By Marie Mannes
STOCKHOLM, Feb 9 (Reuters) – Volvo Cars’ (VOLCARb.ST) top executive said on Thursday that the Swedish automaker has no intention of cutting its electric vehicle (EV) prices despite a similar move by market leader Tesla (TSLA.O) that has put pressure on others to follow suit.
Speaking after the Swedish carmaker posted a lower fourth-quarter profit, Chief Executive Jim Rowan said there was no need to cut prices because demand for Volvo’s cars remain high and the company has a solid order backlog for its full EVs.
“We don’t see (price cuts) at this point in time,” Rowan told Reuters. “Demand for our (battery electric vehicles) is the highest that we’ve ever seen, the backlog for that as well.”
“We don’t have any intention to reduce pricing.”
Companies focused exclusively on EVs – including Polestar , which is owned by Volvo Cars and its majority owner Chinese automotive group Geely Holding (0175.HK) – were also seen as more affected than those with a mixed range.
German automaker BMW (BMWG.DE) however has raised the retail price for some models it sells in China because of higher raw material and logistics costs.
Henrik Fisker, CEO of U.S. EV maker Fisker (FSR.N), told Reuters he also has no plans to lower prices, arguing that the EV startup’s cars were already competitively priced.

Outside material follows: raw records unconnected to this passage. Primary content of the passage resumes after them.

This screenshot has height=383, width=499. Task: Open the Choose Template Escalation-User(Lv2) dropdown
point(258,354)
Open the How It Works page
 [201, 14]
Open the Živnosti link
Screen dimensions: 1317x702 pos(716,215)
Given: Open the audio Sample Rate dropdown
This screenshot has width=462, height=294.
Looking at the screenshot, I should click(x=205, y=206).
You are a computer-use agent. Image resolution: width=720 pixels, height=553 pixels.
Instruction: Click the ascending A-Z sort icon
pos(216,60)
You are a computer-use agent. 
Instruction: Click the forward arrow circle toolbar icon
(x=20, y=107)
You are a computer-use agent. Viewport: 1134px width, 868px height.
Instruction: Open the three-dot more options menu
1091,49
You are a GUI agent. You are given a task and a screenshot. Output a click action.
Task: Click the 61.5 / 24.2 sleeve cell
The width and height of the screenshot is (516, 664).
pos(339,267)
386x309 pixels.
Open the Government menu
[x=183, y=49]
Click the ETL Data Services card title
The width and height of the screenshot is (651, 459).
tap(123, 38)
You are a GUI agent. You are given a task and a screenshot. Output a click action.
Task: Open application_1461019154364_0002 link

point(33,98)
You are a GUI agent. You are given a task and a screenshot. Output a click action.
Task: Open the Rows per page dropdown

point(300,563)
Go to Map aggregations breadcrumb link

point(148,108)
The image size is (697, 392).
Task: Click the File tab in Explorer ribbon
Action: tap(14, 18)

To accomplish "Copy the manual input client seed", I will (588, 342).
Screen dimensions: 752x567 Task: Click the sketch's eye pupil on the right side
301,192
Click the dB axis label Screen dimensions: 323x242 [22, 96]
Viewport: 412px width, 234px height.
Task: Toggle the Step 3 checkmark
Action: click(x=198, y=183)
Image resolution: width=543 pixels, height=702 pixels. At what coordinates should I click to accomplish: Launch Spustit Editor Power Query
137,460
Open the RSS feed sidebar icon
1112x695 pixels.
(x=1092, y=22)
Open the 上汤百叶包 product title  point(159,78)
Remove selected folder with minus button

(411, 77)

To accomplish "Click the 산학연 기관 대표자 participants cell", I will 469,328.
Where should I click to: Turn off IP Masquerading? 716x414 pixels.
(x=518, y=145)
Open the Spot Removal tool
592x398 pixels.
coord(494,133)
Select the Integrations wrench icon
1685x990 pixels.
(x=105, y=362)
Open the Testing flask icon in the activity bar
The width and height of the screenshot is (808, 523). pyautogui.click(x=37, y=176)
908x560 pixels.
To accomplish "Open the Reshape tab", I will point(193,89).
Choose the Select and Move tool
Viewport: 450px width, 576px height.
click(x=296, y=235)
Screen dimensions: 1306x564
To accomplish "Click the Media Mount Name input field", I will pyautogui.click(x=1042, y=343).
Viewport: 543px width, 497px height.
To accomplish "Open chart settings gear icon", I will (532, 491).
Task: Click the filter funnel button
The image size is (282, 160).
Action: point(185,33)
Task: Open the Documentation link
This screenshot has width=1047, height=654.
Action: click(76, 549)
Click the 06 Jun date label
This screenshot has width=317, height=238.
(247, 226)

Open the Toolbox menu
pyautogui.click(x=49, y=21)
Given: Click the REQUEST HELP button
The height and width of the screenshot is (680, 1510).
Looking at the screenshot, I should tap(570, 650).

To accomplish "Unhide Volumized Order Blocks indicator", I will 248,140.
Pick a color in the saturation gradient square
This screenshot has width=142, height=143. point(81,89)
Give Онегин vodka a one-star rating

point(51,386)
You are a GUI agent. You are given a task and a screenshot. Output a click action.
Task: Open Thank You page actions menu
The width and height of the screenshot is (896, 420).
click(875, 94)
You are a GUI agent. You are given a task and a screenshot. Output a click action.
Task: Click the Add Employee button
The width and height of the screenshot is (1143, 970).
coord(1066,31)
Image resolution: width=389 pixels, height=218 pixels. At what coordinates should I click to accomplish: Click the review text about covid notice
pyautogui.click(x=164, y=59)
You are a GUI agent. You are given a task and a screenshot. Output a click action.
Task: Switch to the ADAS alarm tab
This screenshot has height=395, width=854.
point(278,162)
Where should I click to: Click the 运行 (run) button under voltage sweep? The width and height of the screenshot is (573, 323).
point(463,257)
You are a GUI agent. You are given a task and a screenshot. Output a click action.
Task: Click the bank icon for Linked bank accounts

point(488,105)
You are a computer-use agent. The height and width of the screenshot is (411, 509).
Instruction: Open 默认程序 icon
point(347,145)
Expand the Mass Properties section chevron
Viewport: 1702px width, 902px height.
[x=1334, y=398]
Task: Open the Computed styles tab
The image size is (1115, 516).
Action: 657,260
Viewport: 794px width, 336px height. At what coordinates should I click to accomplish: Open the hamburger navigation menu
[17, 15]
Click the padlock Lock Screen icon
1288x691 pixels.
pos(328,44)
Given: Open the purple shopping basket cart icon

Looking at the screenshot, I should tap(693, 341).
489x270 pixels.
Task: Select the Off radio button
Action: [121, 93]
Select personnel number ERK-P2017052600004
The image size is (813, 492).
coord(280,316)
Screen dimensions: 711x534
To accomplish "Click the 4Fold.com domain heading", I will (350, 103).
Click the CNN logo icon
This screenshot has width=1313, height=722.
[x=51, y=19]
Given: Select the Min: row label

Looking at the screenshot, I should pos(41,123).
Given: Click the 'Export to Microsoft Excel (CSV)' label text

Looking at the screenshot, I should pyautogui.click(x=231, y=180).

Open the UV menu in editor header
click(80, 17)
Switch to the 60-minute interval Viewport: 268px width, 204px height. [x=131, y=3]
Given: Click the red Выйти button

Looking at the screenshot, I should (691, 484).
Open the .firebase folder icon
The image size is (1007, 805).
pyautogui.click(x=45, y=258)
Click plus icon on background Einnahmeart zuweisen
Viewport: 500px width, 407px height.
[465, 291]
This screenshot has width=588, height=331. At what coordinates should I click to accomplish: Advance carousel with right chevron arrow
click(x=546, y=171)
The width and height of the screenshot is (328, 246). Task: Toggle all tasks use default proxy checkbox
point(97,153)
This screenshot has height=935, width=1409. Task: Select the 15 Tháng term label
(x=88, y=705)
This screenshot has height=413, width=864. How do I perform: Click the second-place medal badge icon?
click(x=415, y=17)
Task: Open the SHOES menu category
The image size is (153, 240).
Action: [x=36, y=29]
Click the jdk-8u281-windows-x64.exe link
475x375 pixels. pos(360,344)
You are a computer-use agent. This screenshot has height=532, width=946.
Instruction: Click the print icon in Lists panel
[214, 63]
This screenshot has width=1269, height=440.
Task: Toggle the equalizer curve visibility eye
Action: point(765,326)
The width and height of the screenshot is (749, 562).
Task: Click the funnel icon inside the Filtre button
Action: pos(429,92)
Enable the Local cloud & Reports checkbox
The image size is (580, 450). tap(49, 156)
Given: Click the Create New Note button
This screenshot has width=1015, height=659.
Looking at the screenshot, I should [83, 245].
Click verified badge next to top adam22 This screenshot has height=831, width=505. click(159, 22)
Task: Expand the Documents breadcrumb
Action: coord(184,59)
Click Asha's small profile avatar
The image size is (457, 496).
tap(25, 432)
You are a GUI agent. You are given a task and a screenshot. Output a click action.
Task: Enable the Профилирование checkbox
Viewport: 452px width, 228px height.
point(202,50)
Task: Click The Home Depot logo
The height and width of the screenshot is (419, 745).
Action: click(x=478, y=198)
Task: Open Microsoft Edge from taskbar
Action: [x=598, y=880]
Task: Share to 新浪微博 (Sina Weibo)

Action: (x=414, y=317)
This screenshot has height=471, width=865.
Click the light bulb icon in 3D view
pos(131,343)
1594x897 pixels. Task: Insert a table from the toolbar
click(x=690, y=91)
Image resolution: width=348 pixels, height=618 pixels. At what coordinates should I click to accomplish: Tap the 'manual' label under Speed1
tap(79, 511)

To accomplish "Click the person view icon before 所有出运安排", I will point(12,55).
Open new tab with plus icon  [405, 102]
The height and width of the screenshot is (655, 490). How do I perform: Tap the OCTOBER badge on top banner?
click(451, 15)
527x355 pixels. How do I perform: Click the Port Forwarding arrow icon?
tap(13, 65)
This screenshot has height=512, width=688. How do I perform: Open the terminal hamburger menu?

“I think we already priced our cars well,” Fisker said, adding that the carmaker hadn’t changed the price of its cars since 2020, while rivals had raised prices several times.
The Financial Times reported on Thursday that other carmakers such as Volkswagen, Hyundai, Kia and General Motors would also not slash prices.
Aside from car makers, suppliers are worried they may be forced to cut prices to keep up with Tesla.
Despite the price cuts, some suppliers say they have seen no EV production surge so far.